Exercise instructions: Give the lines below again exactly, starting with the line that holds "You are a computer-use agent. The width" and going on through the line that holds "Given: Expand the".

Dataset extract:
————

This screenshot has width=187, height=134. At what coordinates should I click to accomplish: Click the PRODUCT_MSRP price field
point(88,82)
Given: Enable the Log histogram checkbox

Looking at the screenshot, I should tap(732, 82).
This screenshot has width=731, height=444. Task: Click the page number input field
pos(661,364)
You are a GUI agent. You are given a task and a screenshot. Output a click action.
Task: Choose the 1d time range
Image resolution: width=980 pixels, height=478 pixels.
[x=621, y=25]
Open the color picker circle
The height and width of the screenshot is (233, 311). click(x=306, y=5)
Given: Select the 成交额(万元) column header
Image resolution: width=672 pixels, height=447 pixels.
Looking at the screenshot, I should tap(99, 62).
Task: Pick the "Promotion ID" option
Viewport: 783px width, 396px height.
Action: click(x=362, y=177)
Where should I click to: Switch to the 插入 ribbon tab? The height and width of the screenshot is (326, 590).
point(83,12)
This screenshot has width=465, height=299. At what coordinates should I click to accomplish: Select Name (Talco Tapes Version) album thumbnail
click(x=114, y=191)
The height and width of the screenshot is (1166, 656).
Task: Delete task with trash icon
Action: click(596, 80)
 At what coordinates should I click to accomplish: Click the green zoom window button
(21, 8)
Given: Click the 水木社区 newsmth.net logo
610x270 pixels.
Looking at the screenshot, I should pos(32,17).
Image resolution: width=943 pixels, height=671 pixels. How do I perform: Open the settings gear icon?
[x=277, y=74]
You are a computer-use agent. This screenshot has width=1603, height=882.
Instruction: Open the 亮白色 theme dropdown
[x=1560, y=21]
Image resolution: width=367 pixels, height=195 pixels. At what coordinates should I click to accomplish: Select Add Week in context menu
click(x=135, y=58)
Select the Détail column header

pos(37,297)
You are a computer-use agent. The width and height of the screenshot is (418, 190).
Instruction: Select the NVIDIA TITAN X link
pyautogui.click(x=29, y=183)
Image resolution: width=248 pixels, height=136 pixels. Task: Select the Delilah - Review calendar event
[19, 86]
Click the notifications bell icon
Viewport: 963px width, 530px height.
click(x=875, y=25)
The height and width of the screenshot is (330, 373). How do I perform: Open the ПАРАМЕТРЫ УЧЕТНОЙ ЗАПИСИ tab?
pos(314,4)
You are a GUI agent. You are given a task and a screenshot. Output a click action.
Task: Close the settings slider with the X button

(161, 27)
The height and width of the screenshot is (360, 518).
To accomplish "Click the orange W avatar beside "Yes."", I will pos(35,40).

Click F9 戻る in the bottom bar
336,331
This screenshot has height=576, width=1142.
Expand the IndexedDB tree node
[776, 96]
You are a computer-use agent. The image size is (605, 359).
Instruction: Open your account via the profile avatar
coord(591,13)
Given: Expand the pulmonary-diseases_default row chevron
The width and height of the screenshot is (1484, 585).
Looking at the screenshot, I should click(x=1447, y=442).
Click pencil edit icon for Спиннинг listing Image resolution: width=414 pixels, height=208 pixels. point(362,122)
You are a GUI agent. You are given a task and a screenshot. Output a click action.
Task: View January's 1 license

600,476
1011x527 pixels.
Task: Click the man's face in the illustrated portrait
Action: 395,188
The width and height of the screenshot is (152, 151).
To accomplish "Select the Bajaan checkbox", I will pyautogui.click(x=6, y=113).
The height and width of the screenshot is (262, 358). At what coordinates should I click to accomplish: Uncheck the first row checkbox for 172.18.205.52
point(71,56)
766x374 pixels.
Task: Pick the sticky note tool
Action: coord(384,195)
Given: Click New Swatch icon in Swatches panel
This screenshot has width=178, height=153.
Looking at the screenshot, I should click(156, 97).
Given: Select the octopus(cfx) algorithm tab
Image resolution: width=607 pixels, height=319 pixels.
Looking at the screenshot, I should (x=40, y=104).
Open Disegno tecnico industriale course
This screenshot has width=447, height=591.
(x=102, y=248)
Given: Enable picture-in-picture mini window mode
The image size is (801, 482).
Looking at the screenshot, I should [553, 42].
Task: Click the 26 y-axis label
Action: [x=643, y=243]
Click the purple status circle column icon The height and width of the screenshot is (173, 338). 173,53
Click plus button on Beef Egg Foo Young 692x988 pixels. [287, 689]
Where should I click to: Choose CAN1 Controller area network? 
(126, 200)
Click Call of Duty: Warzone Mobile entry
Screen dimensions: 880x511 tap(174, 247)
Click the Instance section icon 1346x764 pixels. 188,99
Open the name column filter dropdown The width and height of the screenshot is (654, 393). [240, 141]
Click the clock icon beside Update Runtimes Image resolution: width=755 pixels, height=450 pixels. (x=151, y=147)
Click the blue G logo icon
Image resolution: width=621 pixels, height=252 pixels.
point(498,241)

————

Solution for this task:
You are a computer-use agent. The width and height of the screenshot is (418, 190).
Instruction: Select the NVIDIA TITAN X link
pyautogui.click(x=29, y=183)
Image resolution: width=248 pixels, height=136 pixels. Task: Select the Delilah - Review calendar event
[19, 86]
Click the notifications bell icon
Viewport: 963px width, 530px height.
click(x=875, y=25)
The height and width of the screenshot is (330, 373). How do I perform: Open the ПАРАМЕТРЫ УЧЕТНОЙ ЗАПИСИ tab?
pos(314,4)
You are a GUI agent. You are given a task and a screenshot. Output a click action.
Task: Close the settings slider with the X button

(161, 27)
The height and width of the screenshot is (360, 518).
To accomplish "Click the orange W avatar beside "Yes."", I will pos(35,40).

Click F9 戻る in the bottom bar
336,331
This screenshot has height=576, width=1142.
Expand the IndexedDB tree node
[776, 96]
You are a computer-use agent. The image size is (605, 359).
Instruction: Open your account via the profile avatar
coord(591,13)
Given: Expand the pulmonary-diseases_default row chevron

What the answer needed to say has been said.